Pour Thomas d’Aquin, il y a un profonde complémentarité entre la philosophie d’Aristote («le Philosophe») et la théologie chrétienne. L’une nous enseigne ce que la raison peut connaître sans la révélation religieuse; l’autre doit conduire cette philosophie au-delà de ce que la raison peut atteindre.

1. Foi et raison

A. La raison et la révélation

Il y a deux voies d’accès à Dieu: la raison et la révélation. La raison est la faculté de concevoir des idées. La révélation est la parole de Dieu lui-même, contenue dans l’Écriture sainte, à laquelle on adhère par la foi.

Il y a deux types de théologie (complémentaires): la théologie rationnelle démontre l’existence d’un être parfait que l’on appelle «Dieu» (les cinq voies*); la théologie révélée, étude rationnelle de ce que Dieu nous dit de Lui-même dans sa révélation, et que la raison ne peut démontrer a priori.

Il ne peut y avoir de contradiction entre la foi et la raison. Car la révélation, en laquelle on a foi, et la raison viennent de Dieu. Or Dieu ne peut se contredire. La foi apporte à la raison des vérités qu’elle ne peut découvrir, et qui la renforcent. Quant à la foi, la raison l’aide à se comprendre elle-même.

B. La foi, attitude rationnelle et vertu théologale

Alors que la raison est une faculté, la foi est une attitude de ­l’esprit. Elle consiste à croire de toute son âme à la vérité de certaines propositions. Elle a deux aspects: elle est un acte lucide et volontaire de l’intelligence, en l’absence de preuves ou de vision; mais elle est aussi un mouvement spontané de l’esprit, une certitude qui est un don de Dieu.

La foi n’est pas une naïve et passive crédulité: non seulement il y a des «raisons de croire», mais elle est un acte de la volonté qui vise le bien suprême. La foi est enracinée dans ce qu’il y a de plus profond en l’homme: le désir et l’amour de Dieu. Prendre conscience de ce désir inhérent à notre nature, c’est du même coup prendre conscience de son objet, sans pour autant le voir ni le connaître. Bref, c’est croire en Dieu.

2. La loi naturelle

A. Le bien moral

Saint Thomas intègre la morale et la politique d’Aristote dans le cadre du christianisme. L’homme a une fin: le bonheur céleste, qui est la vision béatifique de Dieu. Dans cet acte suprême de l’intelligence, l’homme accomplira sa nature: lui qui aime tant connaître les causes connaîtra la cause première de son être.
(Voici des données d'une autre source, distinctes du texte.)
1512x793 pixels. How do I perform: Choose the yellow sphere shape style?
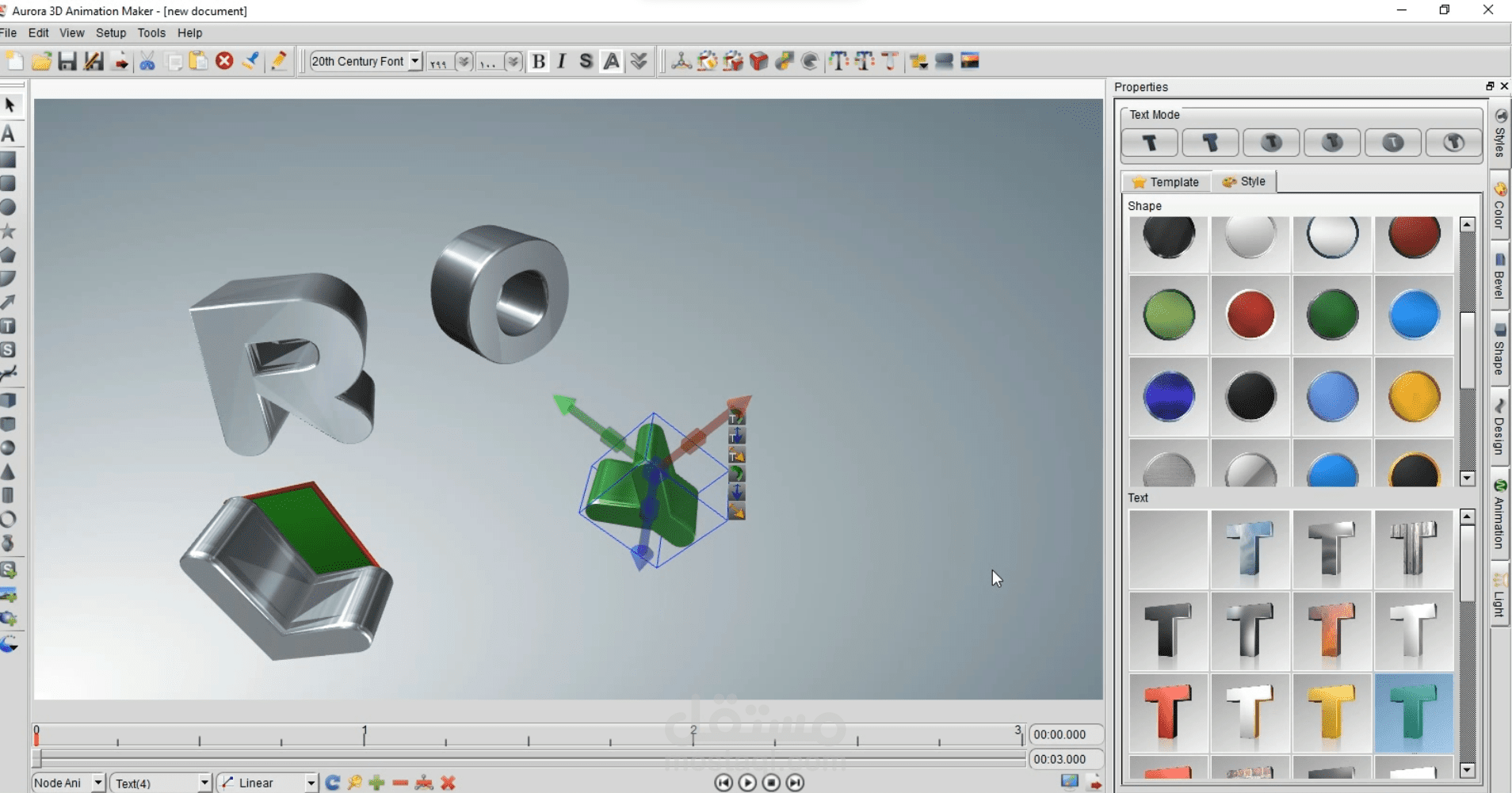pos(1414,396)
En attendant, l’homme doit vivre conformément à la raison, réceptif à la grâce qui le perfectionne, et le sauve. Les règles de l’action morale (ou «bien*honnête») sont connues par la raison pratique, dont la vertu propre est la prudence, faculté d’adapter la loi aux cas ­particuliers.

Les règles y sont inscrites par Dieu, conformément à ce qu’exige notre nature pour son bonheur, mais elles ne se présentent pas à la conscience comme «lois de Dieu». Autrement dit: l’athée peut agir moralement sans référence à Dieu, en inspectant sa raison, et suivre ainsi la loi divine sans le savoir.

B. Le droit naturel

Les règles de la vie sociale sont accessibles à la conscience de celui qui consulte la raison. Elles constituent la loi naturelle, à laquelle doit se conformer le droit politique réel. Cette loi naturelle fonde les droits naturels de l’homme, qui établissent ce qui revient de droit à chaque être humain, conformément à sa nature.
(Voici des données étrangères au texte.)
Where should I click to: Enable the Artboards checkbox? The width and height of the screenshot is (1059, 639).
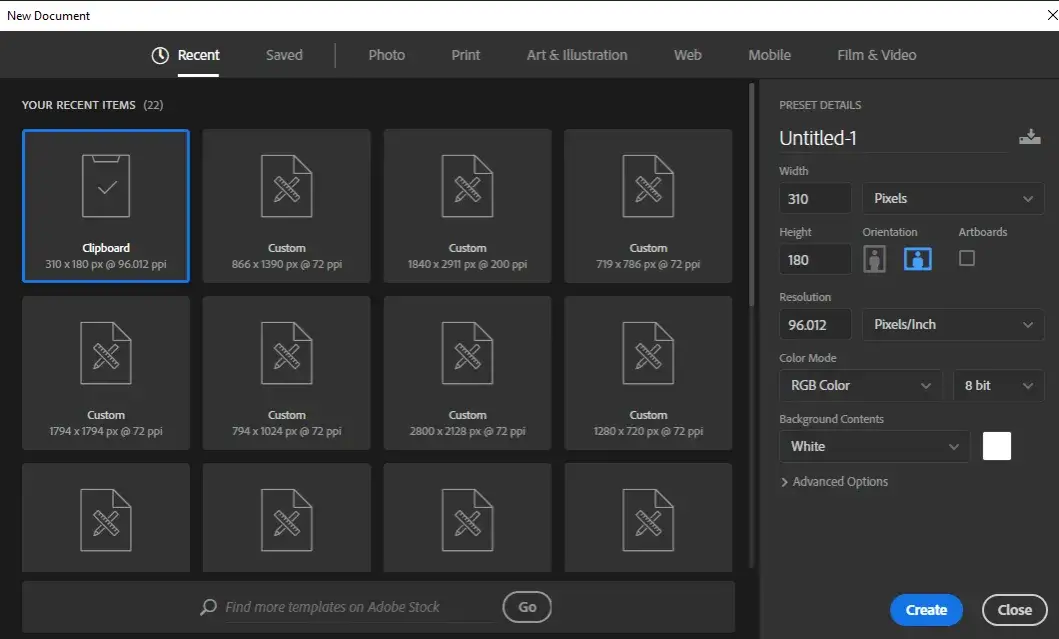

C’est un droit objectif; il n’a pas pour origine la revendication subjective de l’individu qui suit son désir, mais la nature politique de l’homme. Il consiste à donner à chacun ce qui lui revient selon la place qu’il occupe dans le Tout politique. Ainsi, le droit de propriété individuelle est reconnu, mais il est subordonné au bien commun, qu’il doit servir. Ce n’est pas la «liberté individuelle» qui le fonde, mais son utilité pour le bien de l’homme. Celui que la société laisse affamé a le droit de voler; ou plutôt, son vol n’en est pas un.

C’est la nature éternelle de l’homme qui fonde le droit naturel, pas la volonté majoritaire. Le droit en vigueur (ou droit positif) n’est pas nécessairement légitime au regard du droit naturel. Il y a des lois injustes, éventuellement voulues par la majorité. Dans ce cas, désobéir peut être un devoir.